Overview Silicon Carbide (SIC) varistors are high-performance nonlinear resistors engineered for robust overvoltage suppression in demanding industrial environments. Unlike conventional linear resistors, SIC varistors exhibit a highly voltage-dependent resistance: their impedance drops sharply as voltage increases, enabling instantaneous clamping of transient surges and absorption of large energy pulses within microseconds.
Key Features
- Nonlinear Voltage-Current Characteristic: Follows the power-law relationship I=A⋅Uk , where the exponent k typically ranges from 3 to 5, ensuring rapid response to voltage spikes.
- High Energy Absorption Capacity: Capable of safely dissipating tens to hundreds of kilojoules, making them ideal for protecting inductive loads such as motor excitations, electromagnets, and large generator fields.
- Excellent Thermal Shock Resistance: Constructed from sintered silicon carbide with ceramic binders, these components withstand extreme thermal cycling without degradation.
- Flexible Configuration: Units can be connected in series, parallel, or series-parallel arrays to meet specific voltage, current, and energy requirements.
- Fast Response Time: Reaction time under 1 microsecond, ensuring immediate protection against fast transients.
Typical Applications
- Suppression of switching surges in high-inductance circuits
- Contact protection for relays and contactors by reducing arc energy
- Rapid demagnetization of large hydro and thermal turbine generators
- Surge protection for power electronics and static excitation systems
- Overvoltage clamping in DC and rectified AC systems
Technical Advantages
- Operates effectively under both transient-only and continuous voltage conditions
- Negative temperature coefficient (approx. –0.005/°C) requires thermal stability consideration in continuous-duty designs to prevent thermal runaway
- Available in multiple physical sizes and voltage ratings to suit diverse engineering needs
- Stable performance across wide ambient temperature ranges (up to 125°C total component temperature)

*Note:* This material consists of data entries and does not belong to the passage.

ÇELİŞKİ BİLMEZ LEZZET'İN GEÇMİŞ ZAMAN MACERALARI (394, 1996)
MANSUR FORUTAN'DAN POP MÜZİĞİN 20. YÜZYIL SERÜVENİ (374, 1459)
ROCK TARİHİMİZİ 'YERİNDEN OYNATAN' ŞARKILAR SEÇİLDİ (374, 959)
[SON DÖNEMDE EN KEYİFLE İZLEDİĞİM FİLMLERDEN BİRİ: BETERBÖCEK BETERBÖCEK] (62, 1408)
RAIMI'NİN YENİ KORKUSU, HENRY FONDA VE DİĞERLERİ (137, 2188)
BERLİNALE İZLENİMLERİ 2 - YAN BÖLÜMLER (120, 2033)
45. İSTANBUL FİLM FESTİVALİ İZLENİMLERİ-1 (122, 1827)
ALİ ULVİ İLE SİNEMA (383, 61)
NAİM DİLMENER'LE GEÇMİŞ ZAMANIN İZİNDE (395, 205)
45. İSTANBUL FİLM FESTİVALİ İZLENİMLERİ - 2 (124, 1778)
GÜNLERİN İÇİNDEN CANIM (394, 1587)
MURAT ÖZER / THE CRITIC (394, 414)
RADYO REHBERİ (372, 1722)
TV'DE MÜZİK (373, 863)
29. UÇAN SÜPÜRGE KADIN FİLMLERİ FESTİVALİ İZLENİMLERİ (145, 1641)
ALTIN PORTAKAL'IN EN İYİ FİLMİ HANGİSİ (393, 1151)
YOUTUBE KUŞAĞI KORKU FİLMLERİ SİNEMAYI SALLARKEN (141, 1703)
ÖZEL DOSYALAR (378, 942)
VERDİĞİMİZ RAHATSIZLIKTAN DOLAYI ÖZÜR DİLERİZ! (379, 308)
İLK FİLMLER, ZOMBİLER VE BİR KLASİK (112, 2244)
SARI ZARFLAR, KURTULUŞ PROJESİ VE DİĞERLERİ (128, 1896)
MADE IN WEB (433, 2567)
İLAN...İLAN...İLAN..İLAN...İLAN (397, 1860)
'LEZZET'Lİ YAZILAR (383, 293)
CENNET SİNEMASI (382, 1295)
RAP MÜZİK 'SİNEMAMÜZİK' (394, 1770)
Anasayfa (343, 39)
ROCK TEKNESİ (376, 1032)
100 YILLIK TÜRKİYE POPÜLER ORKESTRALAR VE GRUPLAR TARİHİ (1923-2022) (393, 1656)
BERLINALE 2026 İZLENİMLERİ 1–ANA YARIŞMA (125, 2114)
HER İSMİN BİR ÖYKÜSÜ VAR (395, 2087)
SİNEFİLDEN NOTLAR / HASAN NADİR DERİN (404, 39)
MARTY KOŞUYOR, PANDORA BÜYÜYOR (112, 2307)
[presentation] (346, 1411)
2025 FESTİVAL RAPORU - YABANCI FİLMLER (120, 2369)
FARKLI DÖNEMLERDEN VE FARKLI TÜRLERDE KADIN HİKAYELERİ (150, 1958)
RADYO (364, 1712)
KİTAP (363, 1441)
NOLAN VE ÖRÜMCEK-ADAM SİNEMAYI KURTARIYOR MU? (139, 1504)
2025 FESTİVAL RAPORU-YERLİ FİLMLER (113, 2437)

Design Considerations When used in continuously energized circuits, total temperature rise—comprising ambient, steady-state power dissipation, and transient energy heating—must remain below 125°C. Accurate power loss calculation under non-sinusoidal waveforms (e.g., rectified or thyristor-controlled voltages) is essential and can be performed by integrating energy over small time intervals using the nonlinear I-V relations
Conclusion SIC varistors represent a proven, reliable solution for industrial-grade nonlinear resistor applications requiring high energy handling, fast response, and long-term durability. Their unique material properties and scalable architecture make them indispensable in modern power systems where equipment protection and operational continuity are critical.